Um terço (33,6%) das casas vendidas no país no primeiro trimestre de 2021 encontram-se na Área Metropolitana de Lisboa (AML), ou seja, 14.713 em 43.757. Este foi, segundo o INE, o terceiro trimestre consecutivo em que se observou uma redução (-1,9%) no peso relativo desta região. 

“O Norte, com 12.713 transações, concentrou 29,1% do total (+1,1% em termos homólogos). Na região Centro foram transacionados 8.541 alojamentos, correspondendo a um peso relativo de 19,5%, que tem aumentado há quatro trimestres consecutivos. No Algarve, o número de transações totalizou as 3.240 unidades, um registo muito próximo do observado no Alentejo (3.035). No Algarve, o registo obtido traduziu-se numa redução do peso relativo desta região, -1,2%, para um total de 7,4%, enquanto no Alentejo, este foi o quinto trimestre consecutivo onde se observou um aumento da quota relativa regional, fixada em 6,9% no trimestre em análise. Na Região Autónoma dos Açores e na Região Autónoma da Madeira foram transacionados 606 e 909 alojamentos, respetivamente, representando, 1,4% e 2,1%, pela mesma ordem, do número total”, aponta o INE.

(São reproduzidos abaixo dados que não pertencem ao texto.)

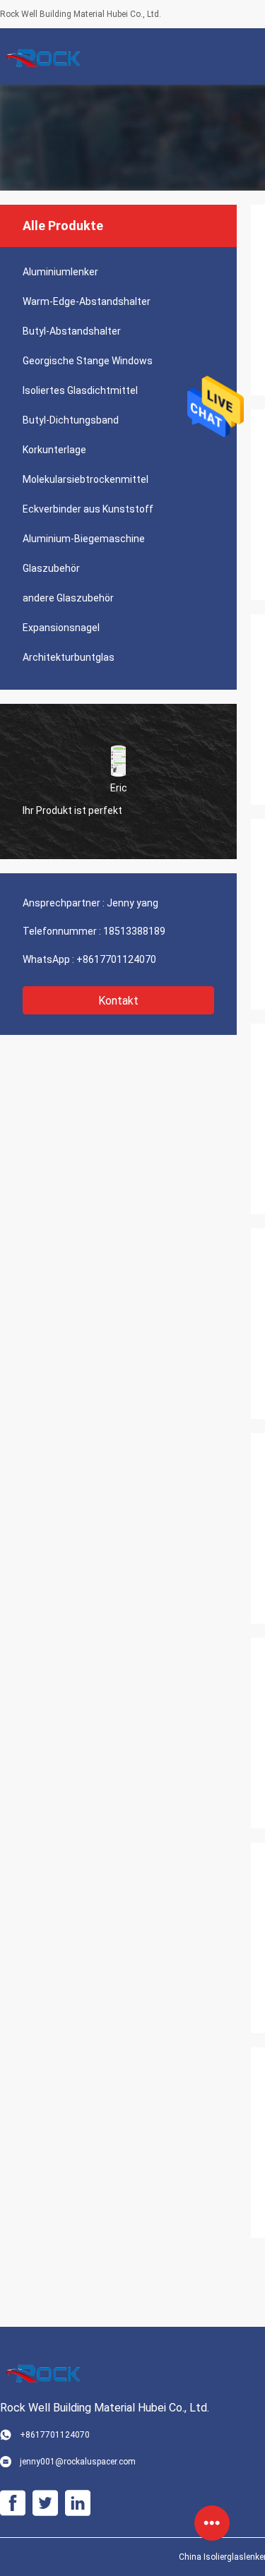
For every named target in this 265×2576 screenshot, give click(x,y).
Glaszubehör (51, 568)
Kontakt (118, 1000)
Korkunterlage (54, 449)
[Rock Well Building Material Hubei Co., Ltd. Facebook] (12, 2503)
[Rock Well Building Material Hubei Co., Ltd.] (46, 56)
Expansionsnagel (61, 627)
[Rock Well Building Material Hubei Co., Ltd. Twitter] (45, 2503)
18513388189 (134, 931)
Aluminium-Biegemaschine (84, 538)
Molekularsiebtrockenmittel (85, 479)
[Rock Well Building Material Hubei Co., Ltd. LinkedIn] (77, 2503)
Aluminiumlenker (60, 271)
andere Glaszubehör (68, 598)
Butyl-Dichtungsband (71, 420)
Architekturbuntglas (68, 657)
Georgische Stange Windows (88, 360)
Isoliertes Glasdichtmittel (80, 390)
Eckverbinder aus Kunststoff (88, 509)
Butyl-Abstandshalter (72, 331)
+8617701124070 (116, 959)
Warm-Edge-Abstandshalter (87, 301)
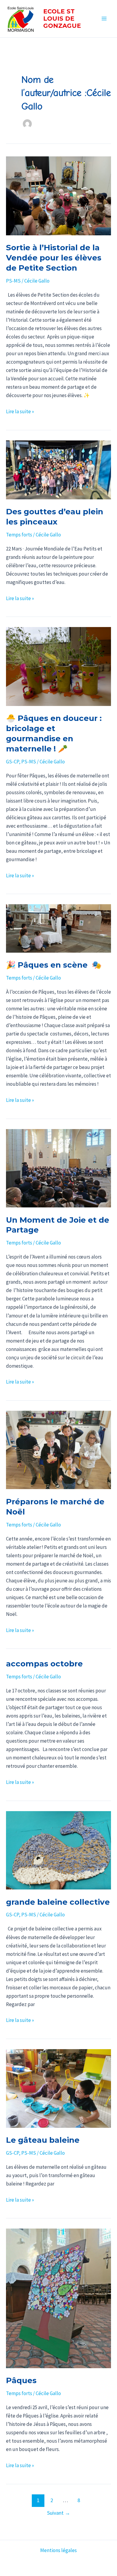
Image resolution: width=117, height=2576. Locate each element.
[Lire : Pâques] (58, 2298)
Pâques (21, 2380)
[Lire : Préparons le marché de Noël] (58, 1450)
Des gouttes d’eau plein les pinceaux (54, 517)
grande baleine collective (58, 1902)
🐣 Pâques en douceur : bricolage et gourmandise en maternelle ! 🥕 (54, 733)
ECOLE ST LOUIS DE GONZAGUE (62, 18)
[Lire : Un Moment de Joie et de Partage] (58, 1168)
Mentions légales (58, 2550)
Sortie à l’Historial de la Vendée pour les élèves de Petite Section (53, 258)
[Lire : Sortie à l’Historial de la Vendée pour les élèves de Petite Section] (58, 195)
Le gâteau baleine (43, 2140)
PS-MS (13, 280)
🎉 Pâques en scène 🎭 (53, 965)
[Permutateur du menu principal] (104, 19)
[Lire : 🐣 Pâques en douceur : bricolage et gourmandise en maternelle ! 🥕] (58, 666)
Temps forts (19, 534)
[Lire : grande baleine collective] (58, 1850)
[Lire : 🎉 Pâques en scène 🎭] (58, 928)
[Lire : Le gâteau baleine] (58, 2088)
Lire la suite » (20, 411)
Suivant (58, 2512)
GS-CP (12, 761)
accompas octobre (44, 1663)
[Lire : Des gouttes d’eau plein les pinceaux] (58, 469)
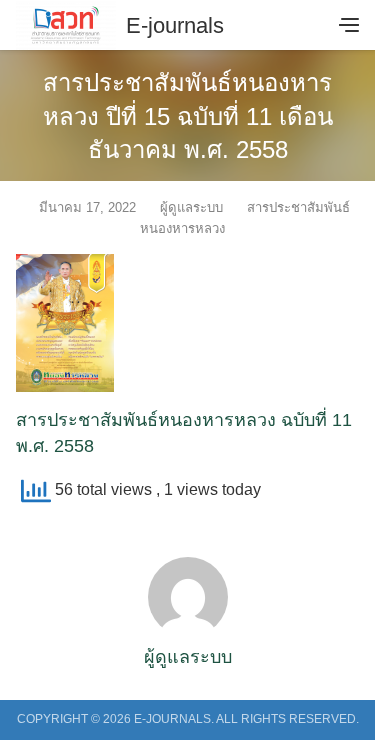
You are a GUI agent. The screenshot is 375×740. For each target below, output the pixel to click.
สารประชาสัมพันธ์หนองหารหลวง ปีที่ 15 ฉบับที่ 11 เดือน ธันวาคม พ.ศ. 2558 (188, 116)
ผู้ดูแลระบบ (191, 207)
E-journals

Em termos de valor total das habitações transacionadas por região, a AML representou, nos primeiros três meses do ano, 45,6% do valor total, menos 2,2% que no período homólogo. Já na região Norte, os alojamentos transacionados totalizaram 1,7 mil milhões de euros, cerca do dobro da região Centro. “As quotas relativas regionais das duas regiões aumentaram 1,8% e 1%, respetivamente”, nota o INE, salientando que o Alentejo, com um valor de 299 milhões de euros (4,3% do total), apresentou também um aumento da sua quota (+0,8%). 

“No período em análise, o Algarve representou 9,4% do valor total das transações, correspondente a um decréscimo de 1,2% face a idêntico período do ano anterior. O valor das transações de habitações na Região Autónoma dos Açores e na Região Autónoma da Madeira representaram 0,9% e 2%, respetivamente, do total, com uma redução homóloga de 0,3% no primeiro caso e um peso relativo inalterado, no segundo”, conclui o instituto.